First, let’s lay out our environment. In this case we’re going to run a Citus database cluster with 4 nodes with 16 GB of memory each. Our initial test is going to load up a set of 100 million records, with varying amounts of unique numbers. Running this across 10K, 100K, 1M, and 10M unique records we can see a distribution of performance of:

Total Rows | Distinct Rows | Total Time | Worker Time | Data Transfer Time | Coordinator Time
100M       | 10K           |  00:02     |  *          |    *               | *
100M       | 100K          |  00:07     |  *          |    *               | *
100M       | 1M            |  00:51     |  00:07      |    00:24           | 00:20
100M       | 10M           |  02:26     |  00:11      |    01:17           | 00:58

What we can see in our initial test is: the more data we have the more the every step in the process increases but especially the data transfer time.

Let’s see what happens as we increase this to 500 million total records, and also increase the number of distinct values we’re counting:

500M       | 100K          |  00:26     |  00:16      |    *               |  *
500M       | 1M            |  01:02     |  00:20      |    00:20           |  00:22
500M       | 10M           |  07:11     |  00:20      |    04:00           |  02:41
500M       | 100M          |  13:44     |  00:25      |    07:30           |  06:14

Here again we see a bulk of the time is in the network transfer of the data. The positive of all of this is that we have perfectly exact distincts across our distributed cluster.

HyperLogLog still reigns supreme in Citus

SELECT COUNT(DISTINCT) now with Citus 7.1 is super easy to put in place and parallelizes well. But, we shouldn’t forget about HyperLogLog. At larger scale sketch algorithms like HyperLogLog can be really effective. (Sketches are probabilistic algorithms which can generate approximate results efficiently within mathematically provable error bounds.) So how does HyperLogLog measure up?

Total Rows | Distinct Rows | Total Time | HLL Time | 
100M       | 10K           |  00:02     |  00:01   | 
100M       | 100K          |  00:07     |  00:01   |
100M       | 1M            |  00:51     |  00:01   | 
100M       | 10M           |  02:26     |  00:01   |

500M       | 100K          |  00:26     |  00:06   |
500M       | 1M            |  01:02     |  00:07   | 
500M       | 10M           |  07:11     |  00:07   |
500M       | 100M          |  13:44     |  00:07   |

As we can see from our smaller datasets of 100M records, when we have a smaller set of unique values we have some performance gains by using HyperLogLog but they’re nowhere near as large as the performance gains with say 500M records and 100M unique values. As we can see in the table about at 500 million records, counting 100 million unique can be done 144 times faster with HyperLogLog.
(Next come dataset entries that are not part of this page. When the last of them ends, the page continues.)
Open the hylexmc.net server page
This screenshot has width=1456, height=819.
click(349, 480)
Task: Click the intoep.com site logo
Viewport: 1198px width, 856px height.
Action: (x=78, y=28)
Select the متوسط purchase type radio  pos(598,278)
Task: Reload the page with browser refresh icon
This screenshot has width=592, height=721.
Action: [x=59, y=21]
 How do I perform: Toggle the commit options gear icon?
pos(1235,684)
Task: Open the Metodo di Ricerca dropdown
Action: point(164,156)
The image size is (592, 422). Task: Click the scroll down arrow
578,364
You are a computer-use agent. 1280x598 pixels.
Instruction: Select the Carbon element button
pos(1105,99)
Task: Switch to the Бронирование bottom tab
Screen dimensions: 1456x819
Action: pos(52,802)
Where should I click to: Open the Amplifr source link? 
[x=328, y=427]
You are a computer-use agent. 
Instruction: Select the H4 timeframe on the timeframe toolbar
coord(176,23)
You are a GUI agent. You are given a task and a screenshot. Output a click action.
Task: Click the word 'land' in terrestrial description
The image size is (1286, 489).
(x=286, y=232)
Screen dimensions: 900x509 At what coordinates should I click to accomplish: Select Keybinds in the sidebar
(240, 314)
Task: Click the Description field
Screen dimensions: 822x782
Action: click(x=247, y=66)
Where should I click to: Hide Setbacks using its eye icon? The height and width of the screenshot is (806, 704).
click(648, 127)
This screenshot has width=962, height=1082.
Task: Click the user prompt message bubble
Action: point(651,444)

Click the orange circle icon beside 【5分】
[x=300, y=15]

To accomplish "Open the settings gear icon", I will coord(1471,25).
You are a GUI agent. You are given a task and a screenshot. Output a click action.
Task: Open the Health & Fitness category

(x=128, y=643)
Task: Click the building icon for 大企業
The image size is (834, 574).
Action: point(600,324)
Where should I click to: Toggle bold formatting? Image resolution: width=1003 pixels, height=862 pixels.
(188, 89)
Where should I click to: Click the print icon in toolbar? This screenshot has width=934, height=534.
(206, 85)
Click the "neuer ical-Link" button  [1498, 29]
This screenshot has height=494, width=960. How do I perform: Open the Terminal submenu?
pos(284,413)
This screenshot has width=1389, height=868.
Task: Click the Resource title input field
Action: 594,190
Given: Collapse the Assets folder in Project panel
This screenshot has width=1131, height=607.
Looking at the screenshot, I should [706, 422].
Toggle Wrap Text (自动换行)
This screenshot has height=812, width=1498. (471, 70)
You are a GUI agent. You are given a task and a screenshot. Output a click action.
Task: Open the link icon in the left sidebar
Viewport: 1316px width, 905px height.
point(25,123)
It’s of note that HyperLogLog also parallelizes within Citus the same as we do for count distinct. We’ve been big fans of the Postgres HyperLogLog extension for many years and are excited to be taking on responsibility to maintain HyperLogLog going forward.

Count distinct or HyperLogLog

As with most things whether you want to use count distinct or HyperLogLog the answer is: it depends. If you have a dataset of 100 million or even 500 million records the performance on count distinct may work for you. Further, certain use cases you may not be able to get by with close enough counts–you may have to be perfectly accurate. For this case count distinct in a distributed fashion will still be faster than a single node for very large datasets. But, if you can get by with close counts HyperLogLog is your friend.